Record list =>
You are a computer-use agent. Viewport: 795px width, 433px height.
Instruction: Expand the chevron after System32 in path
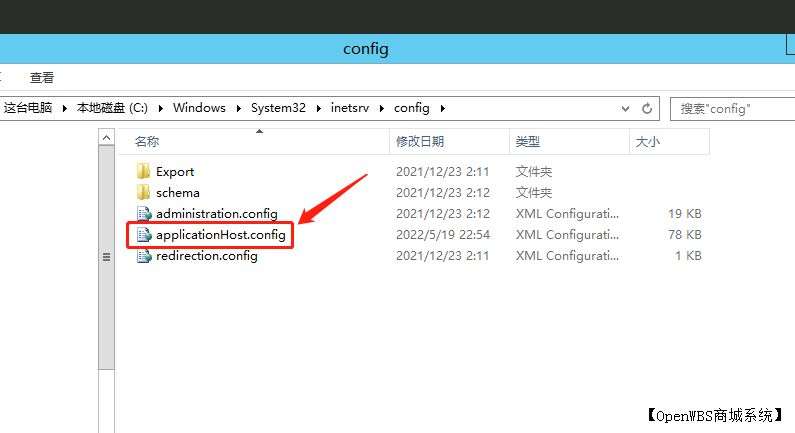(318, 108)
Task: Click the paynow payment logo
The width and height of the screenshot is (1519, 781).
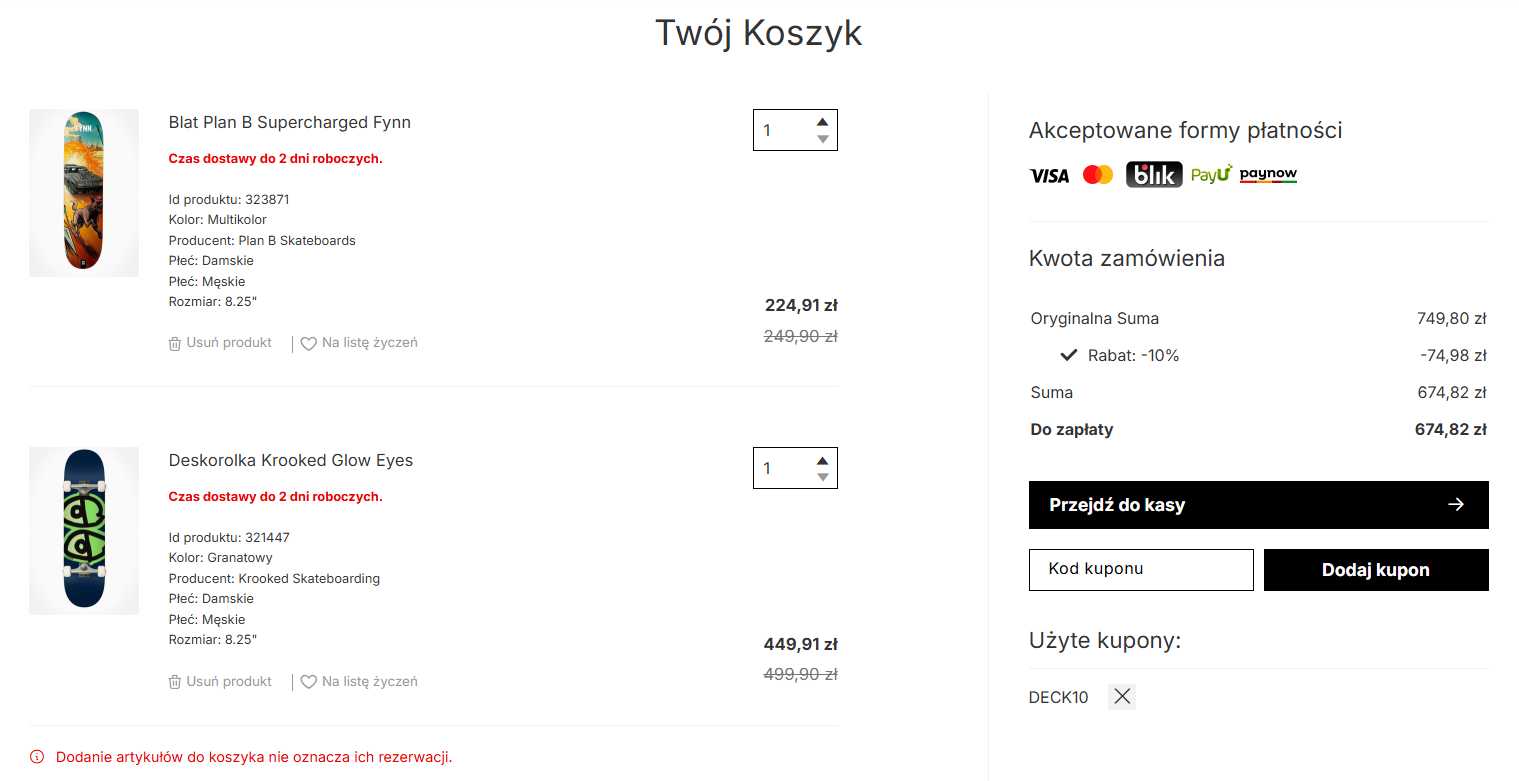Action: click(x=1268, y=175)
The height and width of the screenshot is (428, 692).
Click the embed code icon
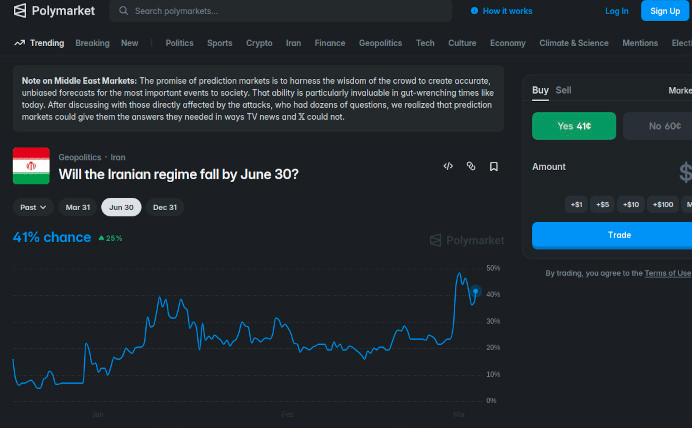coord(448,166)
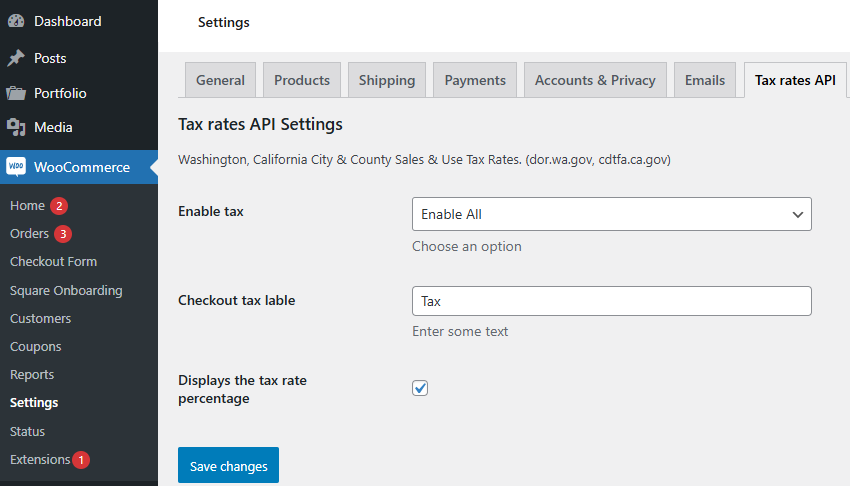Toggle Displays the tax rate percentage checkbox
This screenshot has height=486, width=850.
click(x=420, y=388)
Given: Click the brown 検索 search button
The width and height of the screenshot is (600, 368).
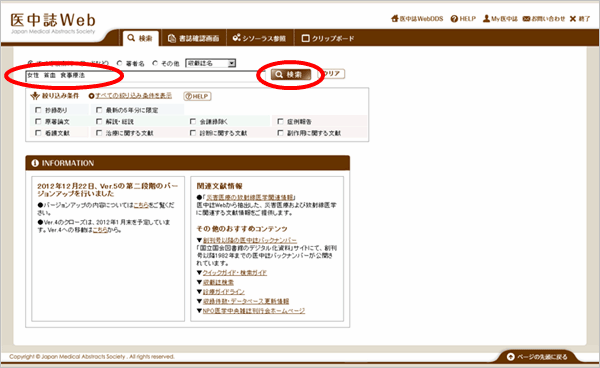Looking at the screenshot, I should pos(290,74).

Task description => Find every line in the items above that contains the word "height", and copy each of those lines out in full.

The completed task =>
You are a computer-use agent. Viewport: 795px width, 433px height.
The width and height of the screenshot is (1519, 781).
The height and width of the screenshot is (428, 692).
This screenshot has height=486, width=850.
The width and height of the screenshot is (600, 368).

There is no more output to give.